Pharmacological analysis of the calcium-dependence of mu-receptor agonism.

1 A number of studies in isolated tissues have shown that mu-opioid-receptor-mediated agonism can be augmented or potentiated with reduction in extracellular calcium concentration [( Ca2+]o). These effects have been ascribed to alterations in post-receptor coupling but the nature of the changes involved have not been quantitatively elucidated. 2 In this paper, logistic curve-fitting and operational model-fitting (Black & Leff, 1983) were used to analyse the effects of variations in [Ca2+]o on the mu-receptor-mediated effects of [D-Ala2, MePhe4, Gly-ol5]enkephalin (DAGOL) in the isolated, coaxially-stimulated ileum of the guinea-pig.

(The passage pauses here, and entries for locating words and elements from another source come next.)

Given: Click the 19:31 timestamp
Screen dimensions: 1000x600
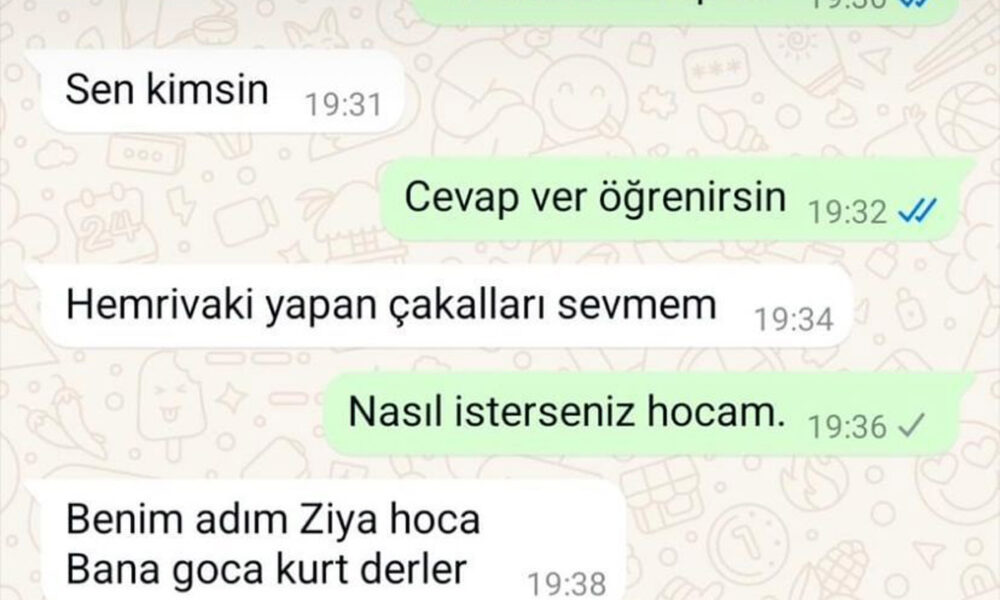Looking at the screenshot, I should point(343,105).
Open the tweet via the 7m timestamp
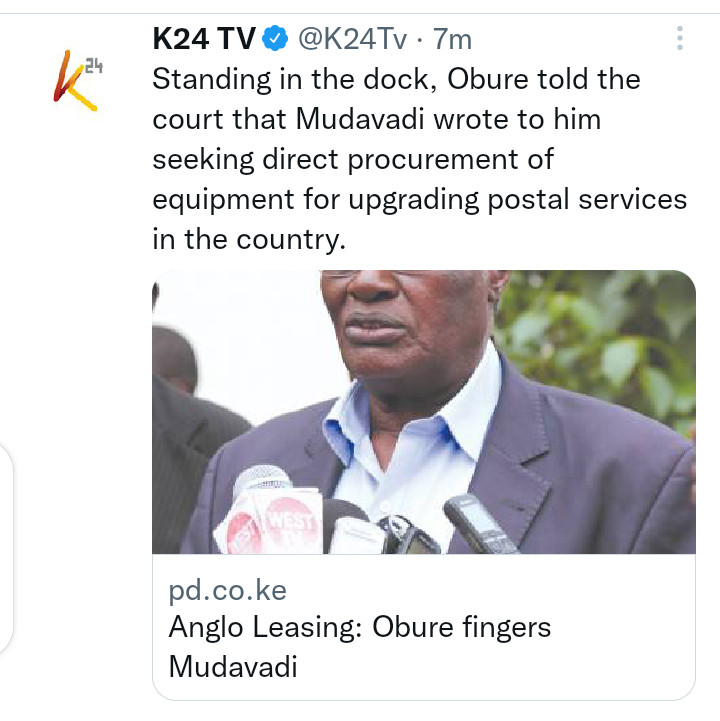The height and width of the screenshot is (721, 720). pyautogui.click(x=452, y=39)
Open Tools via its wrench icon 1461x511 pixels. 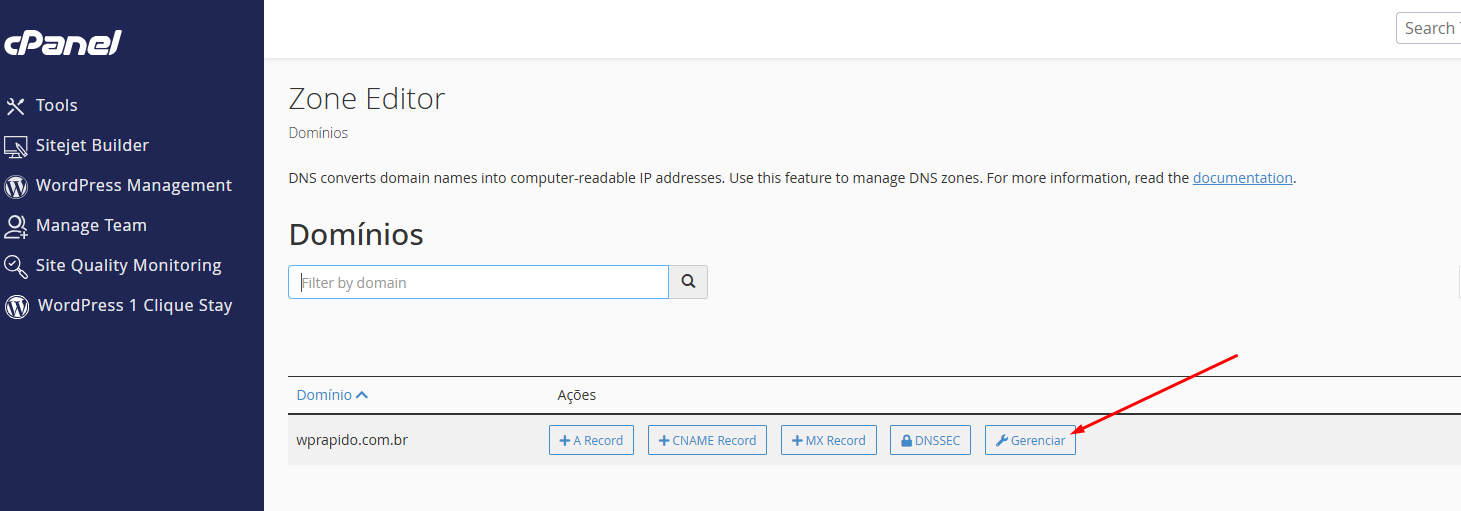pyautogui.click(x=16, y=106)
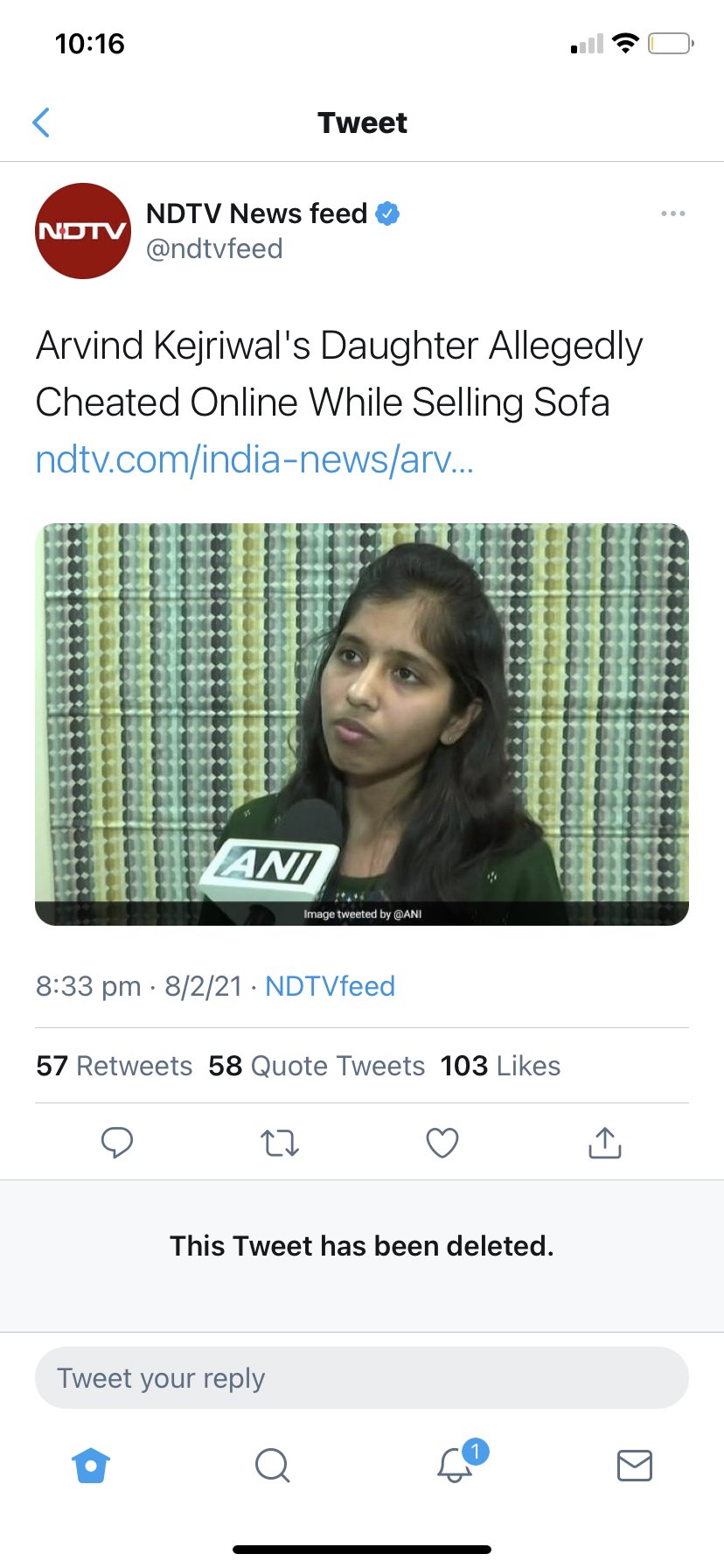This screenshot has height=1568, width=724.
Task: Tap the NDTV profile avatar
Action: pos(83,231)
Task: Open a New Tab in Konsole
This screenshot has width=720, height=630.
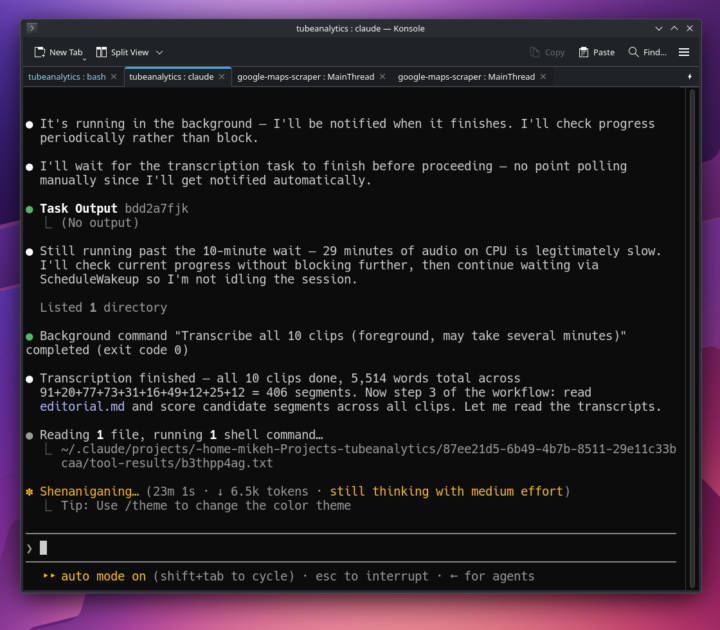Action: (58, 52)
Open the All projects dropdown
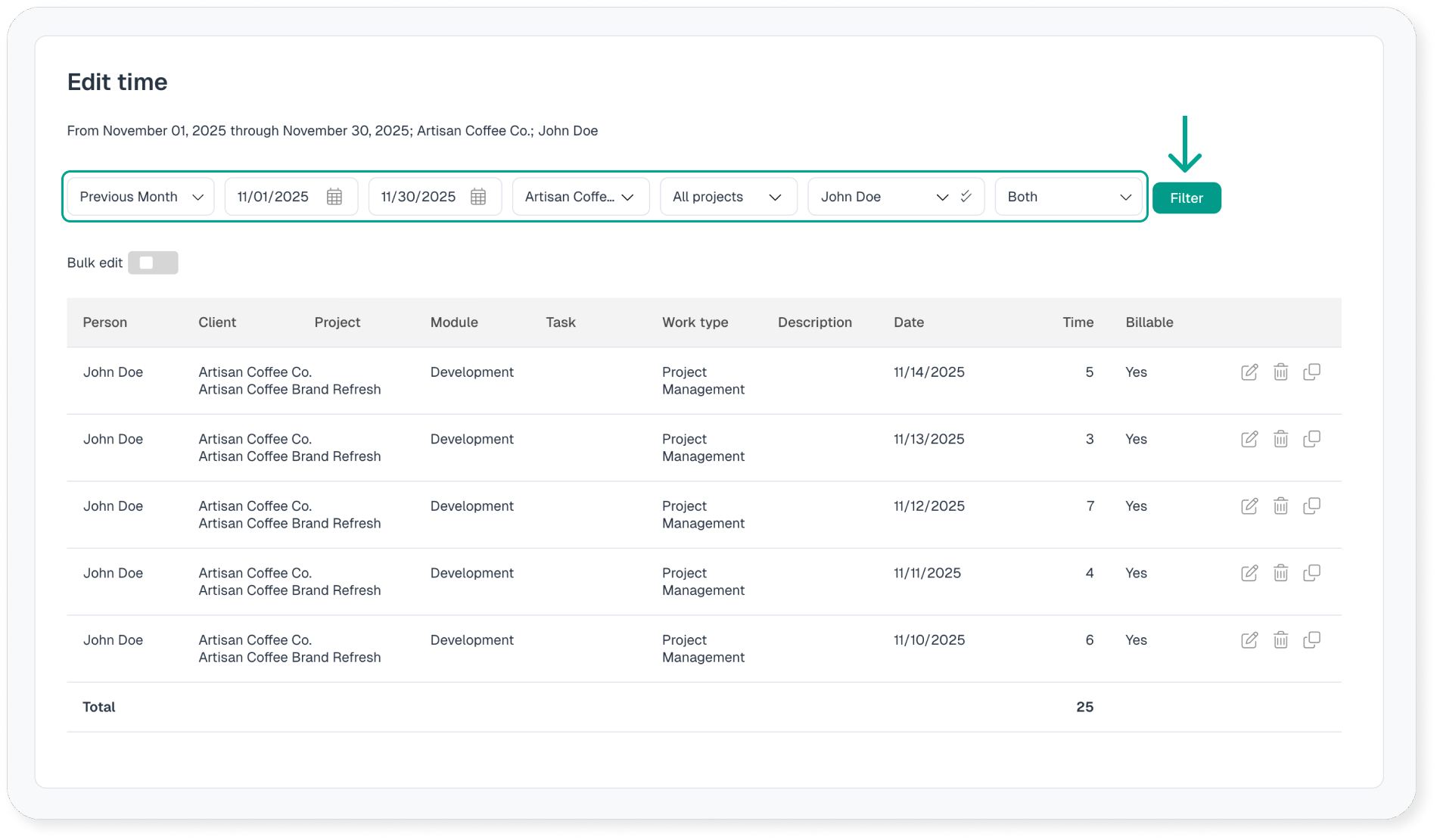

At each value of [Ca2+]o, the effects of irreversible receptor alkylation by beta-chlornaltrexamine (beta-CNA) were also investigated. 3 From these analyses it is concluded that with reduction in [Ca2+]o the efficacy of DAGOL in this system is increased and the sensitivity of the transducer relation is also enhanced, the latter indicating a trend towards positive co-operativity. Reduction of [Ca2+]o also appeared to produce a reduction in agonist affinity. 4 Experimental manipulation of [Ca2+]o may provide a useful means of enhancing mu-agonist efficacy, allowing detection of agonism in compounds with low intrinsic efficacies. However, the accompanying change in co-operativity of the transducer relation must be considered when quantifying agonism under these conditions.